[Collected data entries]
——————————

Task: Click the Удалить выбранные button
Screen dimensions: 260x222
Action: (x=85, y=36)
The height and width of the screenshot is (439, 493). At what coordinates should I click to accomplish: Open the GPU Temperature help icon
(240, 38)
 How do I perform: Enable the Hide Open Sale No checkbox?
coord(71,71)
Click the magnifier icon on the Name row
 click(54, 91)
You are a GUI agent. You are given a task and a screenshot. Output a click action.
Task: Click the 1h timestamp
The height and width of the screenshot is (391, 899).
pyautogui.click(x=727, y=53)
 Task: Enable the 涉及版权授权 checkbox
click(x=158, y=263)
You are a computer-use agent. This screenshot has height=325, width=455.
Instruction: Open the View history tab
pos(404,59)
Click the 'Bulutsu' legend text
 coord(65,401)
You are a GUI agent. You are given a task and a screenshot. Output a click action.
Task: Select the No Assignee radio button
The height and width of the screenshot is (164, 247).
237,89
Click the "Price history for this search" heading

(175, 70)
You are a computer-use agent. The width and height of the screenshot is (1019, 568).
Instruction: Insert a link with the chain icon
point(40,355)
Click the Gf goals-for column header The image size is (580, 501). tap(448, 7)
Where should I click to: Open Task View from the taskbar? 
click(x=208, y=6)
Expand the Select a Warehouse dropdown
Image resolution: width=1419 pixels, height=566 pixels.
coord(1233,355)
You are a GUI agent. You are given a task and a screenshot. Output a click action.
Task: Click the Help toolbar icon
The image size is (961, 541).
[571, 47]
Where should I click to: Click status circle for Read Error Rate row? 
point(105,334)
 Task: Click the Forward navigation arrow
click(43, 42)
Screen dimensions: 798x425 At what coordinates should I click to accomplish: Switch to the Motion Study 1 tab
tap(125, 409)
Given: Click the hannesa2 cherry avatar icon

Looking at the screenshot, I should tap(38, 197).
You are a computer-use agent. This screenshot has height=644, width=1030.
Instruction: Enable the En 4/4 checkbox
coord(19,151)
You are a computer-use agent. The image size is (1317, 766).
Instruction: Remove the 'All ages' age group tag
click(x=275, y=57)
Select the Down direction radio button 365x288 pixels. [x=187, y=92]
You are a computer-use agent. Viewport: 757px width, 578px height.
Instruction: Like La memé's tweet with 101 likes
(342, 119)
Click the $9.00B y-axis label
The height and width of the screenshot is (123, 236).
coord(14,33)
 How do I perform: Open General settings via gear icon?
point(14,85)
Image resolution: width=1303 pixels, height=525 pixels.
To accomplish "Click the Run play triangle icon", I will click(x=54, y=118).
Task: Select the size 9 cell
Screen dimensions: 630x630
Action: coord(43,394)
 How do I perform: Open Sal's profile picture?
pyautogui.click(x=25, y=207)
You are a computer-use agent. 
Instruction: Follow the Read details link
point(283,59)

——————————

Report all lines in the records that include the string "agent".

Answer below =
You are a GUI agent. You are given a task and a screenshot. Output a click action.
You are a computer-use agent. This screenshot has height=325, width=455.
You are a GUI agent. You are given a task and a screenshot. Output a click action.
You are a computer-use agent. The width and height of the screenshot is (1019, 568).
You are a GUI agent. You are given a task and a screenshot. Output a click action.
You are a computer-use agent. This screenshot has height=644, width=1030.
You are a computer-use agent. The image size is (1317, 766).
You are a computer-use agent. Viewport: 757px width, 578px height.
You are a computer-use agent. 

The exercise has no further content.